On $κ$-Frechet--Urysohn topological groups
Saak Gabriyelyan, Alexander Osipov, Evgenii Reznichenko
TL;DR
The paper characterizes $\kappa$-Fréchet--Urysohn topological groups with a concrete sequence-based criterion, enabling new structural results. It establishes equivalences for hemicompact groups, showing $\kappa$-Fréchet--Urysohn, locally compact and Baire are all equivalent, and proves product stability with metrizable tvs. It also proves a quotient- lifting property for topological vector spaces and provides an MA-based construction of a countable Boolean $\kappa$-Fréchet--Urysohn group that is not a $k_\mathbb{R}$-space, answering a longstanding question in a stronger form. These results advance understanding of when $\kappa$-Fréchet--Urysohn behavior passes to products, quotients, and specific group constructions.
Abstract
We characterize $κ$-Fréchet--Urysohn topological groups.
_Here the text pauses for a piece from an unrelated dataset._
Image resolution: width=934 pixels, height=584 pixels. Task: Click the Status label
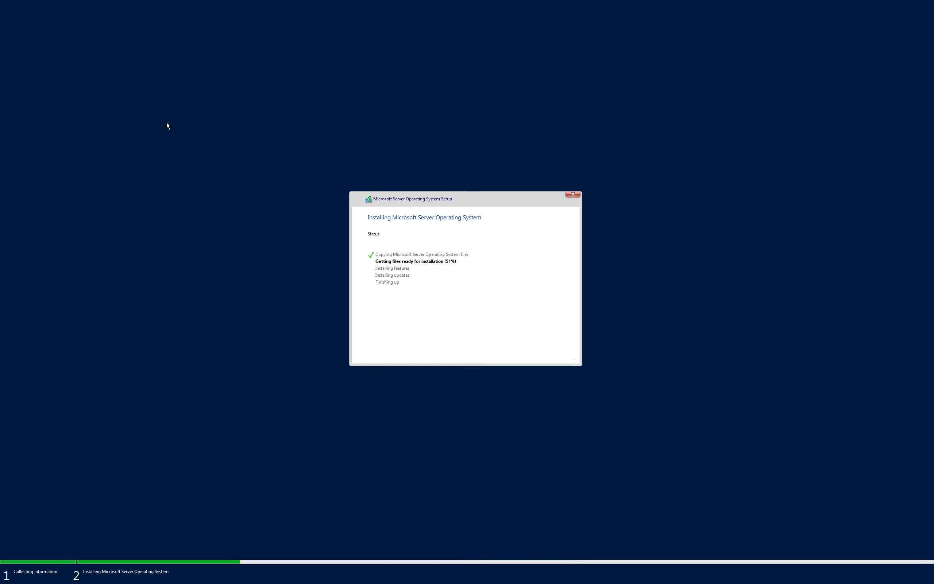pyautogui.click(x=373, y=234)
Using this characterization we show that: (1) a hemicompact topological group is $κ$-Fréchet--Urysohn iff it is locally compact, and (2) if $F$ is a closed metrizable subspace of a topological vector space (tvs) $E$ such that the quotient $E/F$ is a $κ$-Fréchet--Urysohn space, then also $E$ is a $κ$-Fréchet--Urysohn space. Consequently, the product of a $κ$-Fréchet--Urysohn tvs and a metrizable tvs is a $κ$-Fréchet--Urysohn space. Under Martin's Axiom, we construct a countable Boolean $κ$-Fréchet--Urysohn group which is not a $k_{\mathbb R}$-space.